Lesedauer: 5 Minuten

Zu Hause zwei Sprachen sprechen: Ist das für Kinder eher Vorteil oder Nachteil? Und was, wenn man selber nur eine Sprache spricht und sich für sein Kind eine Zweitsprache wünscht? Entwicklungspsychologin Anja Gampe erklärt, wie Zweisprachigkeit klappt – und räumt mit Vorurteilen auf. 

«Kann ich das Eau haben, bittöplä?» Die fünfjährige Leonie wächst mit zwei Muttersprachen auf. Ihre Mutter spricht Schweizerdeutsch, ihr Vater Französisch. Früher hat Leonie die 
beiden Sprachen noch oft vermischt und ihre Eltern mit charmanten 
Eigenkreationen unterhalten wie «bittöplä» – einer Mischung aus «bitte» und «s’il te plaît». 

Heute, im Kinder­garten, kann das Kind die beiden Sprachen problemlos trennen und spricht im Alltag auch ihre schwächere Sprache Französisch fliessend und gut.

In vielen Familien werden mehrere Sprachen gesprochen. Im Kanton Zürich spricht rund die Hälfte aller Kindergartenkinder eine andere Erstsprache als Deutsch. Laut 
Bundesamt für Statistik ist die Tendenz zu Mehrsprachigkeit bei Kindern in der gesamten Schweiz steigend. 

Früher hatten zweisprachige Kinder vor allem in der Schule mit vielen Vorurteilen zu kämpfen: Keine Sprache beherrschten sie richtig, schon gar nicht schriftlich, hiess es. Wir haben bei der Entwicklungspsychologin Anja Gampe von der Universität Zürich nachgefragt. 

Frau Gampe, wird es Leonie später schwerer haben als ihre einsprachigen Schulkolleginnen und -kollegen?

Von diesem Vorurteil ist man abgekommen. Kinder können ohne Weiteres zwei Sprachen gleichzeitig lernen oder aber eine Muttersprache und gleichzeitig eine weitere, zuerst schwächere Sprache lernen. Natürlich gibt es Kinder, die sich schwerer tun mit einer Sprache und die vielleicht später auch in der Schule Mühe haben in diesem Bereich. Das ist aber abhängig vom Kind und seinen Fähigkeiten und nicht davon, wie viele Sprachen es spricht. So kann es auch in einer zweisprachigen Familie vorkommen, dass sich ein Kind total wohlfühlt mit den beiden Sprachen, während das andere Kind eine der Sprachen verweigert. 

Ein Vorurteil war, dass zweisprachige Kinder Mühe haben in der Rechtschreibung oder im Diktat. Ist das noch immer so?

Nein. Dieses Vorurteil ist widerlegt. Vielleicht wird Leonie wirklich nie tolle Diktate schreiben – das allerdings nicht aufgrund ihrer Bilingualität, sondern weil ihr Flair für Rechtschreibung noch nicht so ausgeprägt ist. 

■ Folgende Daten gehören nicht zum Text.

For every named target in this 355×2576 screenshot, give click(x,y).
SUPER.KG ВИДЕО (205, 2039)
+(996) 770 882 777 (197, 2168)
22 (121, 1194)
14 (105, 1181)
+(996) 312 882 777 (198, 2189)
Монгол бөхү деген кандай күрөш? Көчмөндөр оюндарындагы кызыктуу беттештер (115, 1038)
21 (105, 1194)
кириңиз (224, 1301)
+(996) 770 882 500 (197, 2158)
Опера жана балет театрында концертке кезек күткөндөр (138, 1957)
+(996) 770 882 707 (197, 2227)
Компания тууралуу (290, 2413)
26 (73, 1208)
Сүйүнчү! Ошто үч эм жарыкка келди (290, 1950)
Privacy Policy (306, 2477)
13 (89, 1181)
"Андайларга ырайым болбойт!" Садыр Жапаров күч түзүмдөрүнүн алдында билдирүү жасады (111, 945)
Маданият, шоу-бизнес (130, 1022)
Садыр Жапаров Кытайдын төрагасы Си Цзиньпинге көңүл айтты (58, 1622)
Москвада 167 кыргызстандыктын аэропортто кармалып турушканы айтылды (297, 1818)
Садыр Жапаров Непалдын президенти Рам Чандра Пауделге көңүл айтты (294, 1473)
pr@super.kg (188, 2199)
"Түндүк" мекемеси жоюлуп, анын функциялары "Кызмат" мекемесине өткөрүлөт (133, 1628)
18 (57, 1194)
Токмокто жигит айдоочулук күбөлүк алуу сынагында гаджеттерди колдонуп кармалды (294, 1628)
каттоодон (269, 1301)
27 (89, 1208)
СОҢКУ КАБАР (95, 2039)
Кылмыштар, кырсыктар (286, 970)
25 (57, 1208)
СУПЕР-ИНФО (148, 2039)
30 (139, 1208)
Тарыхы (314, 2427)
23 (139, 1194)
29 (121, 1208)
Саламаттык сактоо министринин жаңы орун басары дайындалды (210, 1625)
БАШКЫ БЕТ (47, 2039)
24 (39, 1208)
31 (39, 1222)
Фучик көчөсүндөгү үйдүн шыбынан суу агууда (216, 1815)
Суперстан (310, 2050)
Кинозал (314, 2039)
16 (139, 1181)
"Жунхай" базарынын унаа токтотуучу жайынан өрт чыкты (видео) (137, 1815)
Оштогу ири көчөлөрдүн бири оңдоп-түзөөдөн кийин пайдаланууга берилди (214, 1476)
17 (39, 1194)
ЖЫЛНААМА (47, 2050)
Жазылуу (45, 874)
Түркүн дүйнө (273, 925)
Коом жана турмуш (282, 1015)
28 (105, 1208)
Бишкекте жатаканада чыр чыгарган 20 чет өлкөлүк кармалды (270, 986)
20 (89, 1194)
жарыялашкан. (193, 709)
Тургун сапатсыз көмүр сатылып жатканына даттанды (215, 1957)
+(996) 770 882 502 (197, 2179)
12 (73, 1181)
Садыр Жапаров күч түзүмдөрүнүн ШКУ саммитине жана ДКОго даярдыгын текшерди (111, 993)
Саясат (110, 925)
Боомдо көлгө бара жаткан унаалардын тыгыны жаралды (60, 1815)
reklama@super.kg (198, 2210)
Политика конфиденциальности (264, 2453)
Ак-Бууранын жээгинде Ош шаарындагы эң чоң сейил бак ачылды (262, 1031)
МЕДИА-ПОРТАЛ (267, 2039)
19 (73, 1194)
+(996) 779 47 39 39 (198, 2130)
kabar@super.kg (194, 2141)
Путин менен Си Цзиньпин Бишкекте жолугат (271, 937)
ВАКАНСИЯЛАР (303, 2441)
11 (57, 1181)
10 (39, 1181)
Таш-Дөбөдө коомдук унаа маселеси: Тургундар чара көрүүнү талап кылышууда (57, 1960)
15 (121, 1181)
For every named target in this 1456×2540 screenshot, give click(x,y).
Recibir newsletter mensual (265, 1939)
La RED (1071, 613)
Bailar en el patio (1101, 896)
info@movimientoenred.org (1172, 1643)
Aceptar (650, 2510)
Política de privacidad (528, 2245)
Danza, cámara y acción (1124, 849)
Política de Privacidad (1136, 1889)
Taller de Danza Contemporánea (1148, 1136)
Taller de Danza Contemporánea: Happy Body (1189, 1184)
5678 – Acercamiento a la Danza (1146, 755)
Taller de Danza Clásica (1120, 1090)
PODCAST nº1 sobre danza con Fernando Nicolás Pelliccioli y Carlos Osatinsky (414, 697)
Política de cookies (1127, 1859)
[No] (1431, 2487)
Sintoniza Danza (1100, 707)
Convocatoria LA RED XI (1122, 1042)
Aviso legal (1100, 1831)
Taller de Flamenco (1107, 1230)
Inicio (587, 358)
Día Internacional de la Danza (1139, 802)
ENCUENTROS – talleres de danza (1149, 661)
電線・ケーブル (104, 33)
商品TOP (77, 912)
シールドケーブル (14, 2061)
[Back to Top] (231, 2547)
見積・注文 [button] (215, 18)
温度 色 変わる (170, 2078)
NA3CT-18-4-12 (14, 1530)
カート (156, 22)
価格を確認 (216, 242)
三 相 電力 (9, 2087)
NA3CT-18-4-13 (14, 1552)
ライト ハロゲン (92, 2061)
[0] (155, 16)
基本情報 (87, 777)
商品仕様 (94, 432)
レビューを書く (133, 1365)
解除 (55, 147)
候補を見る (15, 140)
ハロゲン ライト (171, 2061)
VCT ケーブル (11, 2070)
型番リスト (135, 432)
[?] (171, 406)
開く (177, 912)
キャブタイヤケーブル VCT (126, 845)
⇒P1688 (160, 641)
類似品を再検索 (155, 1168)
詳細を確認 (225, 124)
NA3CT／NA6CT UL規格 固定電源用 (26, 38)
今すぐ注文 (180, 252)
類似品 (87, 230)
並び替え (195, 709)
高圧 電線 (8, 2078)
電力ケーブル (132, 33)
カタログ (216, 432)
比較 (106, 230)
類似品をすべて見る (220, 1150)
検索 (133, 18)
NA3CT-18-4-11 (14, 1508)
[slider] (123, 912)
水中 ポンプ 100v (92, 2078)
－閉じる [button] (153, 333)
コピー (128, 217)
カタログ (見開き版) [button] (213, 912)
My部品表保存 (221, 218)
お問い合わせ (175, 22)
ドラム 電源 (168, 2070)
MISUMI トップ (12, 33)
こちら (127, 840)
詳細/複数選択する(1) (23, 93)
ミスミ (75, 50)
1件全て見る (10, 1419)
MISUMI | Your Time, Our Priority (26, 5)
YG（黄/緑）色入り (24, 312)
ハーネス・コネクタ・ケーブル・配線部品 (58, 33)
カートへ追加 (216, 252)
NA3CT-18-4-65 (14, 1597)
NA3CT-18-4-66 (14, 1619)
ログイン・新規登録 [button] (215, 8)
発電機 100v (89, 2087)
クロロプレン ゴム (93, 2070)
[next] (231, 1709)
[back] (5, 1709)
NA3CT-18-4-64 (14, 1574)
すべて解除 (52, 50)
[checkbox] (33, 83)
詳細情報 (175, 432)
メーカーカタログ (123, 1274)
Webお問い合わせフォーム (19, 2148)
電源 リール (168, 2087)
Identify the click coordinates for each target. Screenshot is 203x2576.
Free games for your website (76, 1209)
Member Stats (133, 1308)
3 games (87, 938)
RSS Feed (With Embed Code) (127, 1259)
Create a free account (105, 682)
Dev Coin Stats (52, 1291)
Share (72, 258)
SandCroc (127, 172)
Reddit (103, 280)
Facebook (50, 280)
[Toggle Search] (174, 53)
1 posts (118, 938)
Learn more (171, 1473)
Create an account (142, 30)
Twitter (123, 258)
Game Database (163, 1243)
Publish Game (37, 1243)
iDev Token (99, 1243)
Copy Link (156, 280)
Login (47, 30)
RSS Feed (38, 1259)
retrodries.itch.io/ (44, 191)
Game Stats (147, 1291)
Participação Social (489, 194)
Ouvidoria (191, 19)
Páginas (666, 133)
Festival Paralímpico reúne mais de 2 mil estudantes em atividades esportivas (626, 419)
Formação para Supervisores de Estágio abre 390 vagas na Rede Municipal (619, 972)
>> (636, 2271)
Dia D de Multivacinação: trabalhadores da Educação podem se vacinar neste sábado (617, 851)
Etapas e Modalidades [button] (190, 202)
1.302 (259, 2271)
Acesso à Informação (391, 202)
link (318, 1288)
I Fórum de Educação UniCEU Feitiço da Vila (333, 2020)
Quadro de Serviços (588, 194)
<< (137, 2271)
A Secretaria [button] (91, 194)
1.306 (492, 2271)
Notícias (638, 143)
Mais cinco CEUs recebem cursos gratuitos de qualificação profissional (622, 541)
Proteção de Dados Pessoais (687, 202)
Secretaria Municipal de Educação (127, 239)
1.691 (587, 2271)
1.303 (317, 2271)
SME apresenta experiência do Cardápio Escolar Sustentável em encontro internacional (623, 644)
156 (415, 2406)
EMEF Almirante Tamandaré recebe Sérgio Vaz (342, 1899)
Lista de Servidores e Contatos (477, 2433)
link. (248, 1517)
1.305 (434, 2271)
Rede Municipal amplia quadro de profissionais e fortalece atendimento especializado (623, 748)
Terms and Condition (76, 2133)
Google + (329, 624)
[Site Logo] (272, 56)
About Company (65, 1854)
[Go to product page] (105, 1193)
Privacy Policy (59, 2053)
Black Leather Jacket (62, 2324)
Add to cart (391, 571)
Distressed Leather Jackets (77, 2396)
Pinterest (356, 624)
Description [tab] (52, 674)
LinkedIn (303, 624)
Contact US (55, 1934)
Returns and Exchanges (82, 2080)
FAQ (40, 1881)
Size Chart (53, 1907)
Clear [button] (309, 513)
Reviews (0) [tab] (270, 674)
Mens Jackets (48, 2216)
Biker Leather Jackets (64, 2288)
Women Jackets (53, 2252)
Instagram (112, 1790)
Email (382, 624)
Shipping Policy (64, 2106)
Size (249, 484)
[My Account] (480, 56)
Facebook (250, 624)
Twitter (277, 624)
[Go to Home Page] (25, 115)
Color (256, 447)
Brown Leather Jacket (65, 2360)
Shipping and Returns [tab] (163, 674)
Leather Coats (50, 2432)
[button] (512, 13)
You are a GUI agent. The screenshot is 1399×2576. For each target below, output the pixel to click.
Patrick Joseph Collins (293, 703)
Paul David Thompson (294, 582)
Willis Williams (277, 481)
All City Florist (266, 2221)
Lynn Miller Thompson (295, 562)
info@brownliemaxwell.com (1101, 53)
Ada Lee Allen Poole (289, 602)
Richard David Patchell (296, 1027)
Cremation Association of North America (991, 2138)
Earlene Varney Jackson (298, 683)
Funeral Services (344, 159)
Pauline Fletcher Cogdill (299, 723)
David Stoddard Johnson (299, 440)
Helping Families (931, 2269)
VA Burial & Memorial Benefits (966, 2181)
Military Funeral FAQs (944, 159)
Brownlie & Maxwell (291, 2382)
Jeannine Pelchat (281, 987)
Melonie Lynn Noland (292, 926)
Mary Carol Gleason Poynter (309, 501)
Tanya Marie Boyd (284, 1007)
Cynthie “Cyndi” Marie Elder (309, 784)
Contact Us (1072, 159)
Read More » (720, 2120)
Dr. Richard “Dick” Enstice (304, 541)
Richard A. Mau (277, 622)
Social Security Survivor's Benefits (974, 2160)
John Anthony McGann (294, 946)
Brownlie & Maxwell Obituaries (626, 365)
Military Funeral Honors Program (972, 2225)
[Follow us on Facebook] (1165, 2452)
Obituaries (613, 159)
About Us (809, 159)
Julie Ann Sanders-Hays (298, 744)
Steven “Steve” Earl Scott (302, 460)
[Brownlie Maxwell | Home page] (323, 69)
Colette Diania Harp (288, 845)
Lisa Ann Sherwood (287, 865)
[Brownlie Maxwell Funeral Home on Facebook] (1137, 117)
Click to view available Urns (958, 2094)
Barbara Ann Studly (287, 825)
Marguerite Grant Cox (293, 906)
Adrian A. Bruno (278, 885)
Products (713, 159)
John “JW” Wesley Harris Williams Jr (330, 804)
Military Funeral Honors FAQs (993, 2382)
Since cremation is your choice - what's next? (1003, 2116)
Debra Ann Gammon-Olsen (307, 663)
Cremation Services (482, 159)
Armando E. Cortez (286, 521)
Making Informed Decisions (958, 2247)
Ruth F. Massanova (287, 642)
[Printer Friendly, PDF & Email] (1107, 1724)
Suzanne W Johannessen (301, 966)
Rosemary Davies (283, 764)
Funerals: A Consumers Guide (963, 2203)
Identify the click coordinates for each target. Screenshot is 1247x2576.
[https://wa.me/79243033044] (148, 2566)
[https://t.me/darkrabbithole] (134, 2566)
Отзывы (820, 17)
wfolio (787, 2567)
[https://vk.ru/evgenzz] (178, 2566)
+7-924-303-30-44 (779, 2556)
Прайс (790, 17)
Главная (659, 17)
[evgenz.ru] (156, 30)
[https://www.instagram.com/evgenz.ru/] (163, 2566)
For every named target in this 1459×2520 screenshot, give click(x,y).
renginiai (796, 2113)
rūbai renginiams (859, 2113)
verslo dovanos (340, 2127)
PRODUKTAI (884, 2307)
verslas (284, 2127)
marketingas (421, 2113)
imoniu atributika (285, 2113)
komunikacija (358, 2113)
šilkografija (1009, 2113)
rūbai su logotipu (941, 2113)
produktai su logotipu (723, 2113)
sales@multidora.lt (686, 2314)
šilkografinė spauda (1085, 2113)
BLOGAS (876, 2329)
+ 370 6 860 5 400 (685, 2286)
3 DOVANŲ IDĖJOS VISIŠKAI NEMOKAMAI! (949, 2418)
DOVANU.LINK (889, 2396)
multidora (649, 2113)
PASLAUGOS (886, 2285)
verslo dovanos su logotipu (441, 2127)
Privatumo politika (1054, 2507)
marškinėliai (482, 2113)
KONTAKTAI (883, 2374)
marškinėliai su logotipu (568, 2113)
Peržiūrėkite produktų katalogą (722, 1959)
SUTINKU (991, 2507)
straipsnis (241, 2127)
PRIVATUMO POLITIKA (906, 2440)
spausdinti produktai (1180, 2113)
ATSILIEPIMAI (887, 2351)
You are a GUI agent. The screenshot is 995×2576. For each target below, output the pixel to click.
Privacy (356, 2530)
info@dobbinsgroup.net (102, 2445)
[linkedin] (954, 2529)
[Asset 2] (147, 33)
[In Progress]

Heisst das, ein Kind kann beliebig viele Sprachen lernen? Gibt es da nicht irgendwann ein Chaos im Kopf?

Das hängt von den jeweiligen Sprachen und vom Kind ab. Je unterschiedlicher die Sprachen, desto länger dauert das Lernen. Zweisprachige Kinder fangen manchmal auch später an mit Sprechen, vermischen anfangs die verschiedenen Sprachen oder können gewisse Dinge nur in einer Sprache benennen. Und doch: Das berüchtigte «Chaos im Kopf» gibt es nicht.

Welches sind nach dem aktuellen Stand der Forschung die Vorteile eines zweisprachigen Kindes?

Ein zweisprachiges Kind hat pro Sprache meist weniger Wörter zur Auswahl als ein einsprachiges Kind, es achtet sich also vermehrt auf andere Kommunikationssignale, es ist kommunikativ flexibler. Nonverbale Zeichen wie Gestik sind wichtiger, und bilinguale Kinder nutzen mehr Kommunikationsstrategie als einsprachige. Wir haben aktuell gerade erforscht, dass zweisprachige Kinder besser mit Missverständnissen umgehen können. Sie sind durch die verschiedenen Sprachsituationen gewohnt, dass sie etwas nicht verstehen oder auch selber nicht verstanden werden und gehen versierter mit schwierigen Kommunikationssituationen um als einsprachige Kinder.

Welche Fertigkeiten hat ein zwei­sprachiges Kind sonst noch?

Ein zweisprachiges Kind lernt Strukturen besser und ist zudem geübter in der visuellen Perspektivenübernahme. Es kann sich besser in eine andere Person hineinversetzen und  in das, was diese sieht. Es gibt diese berühmte Studie der Universität Chicago, bei der Kinder unterschiedlich grosse Spielzeugautos verschieben sollten. Die Autos waren teilweise ausserhalb des Sichtfeldes des Erwachsenen, der die Anweisung gab – die Kinder sahen sie jedoch alle. Die zweisprachigen Kinder versetzten sich besser in die andere Person und ihre Perspektive, während einsprachige Kinder meist nur von sich und ihrer Sicht ausgingen. 

Gibt es denn auch Nachteile? Langweilt sich ein zweisprachiges Kind 
beispielsweise später im Unterricht, wenn es die Sprache schon kann? 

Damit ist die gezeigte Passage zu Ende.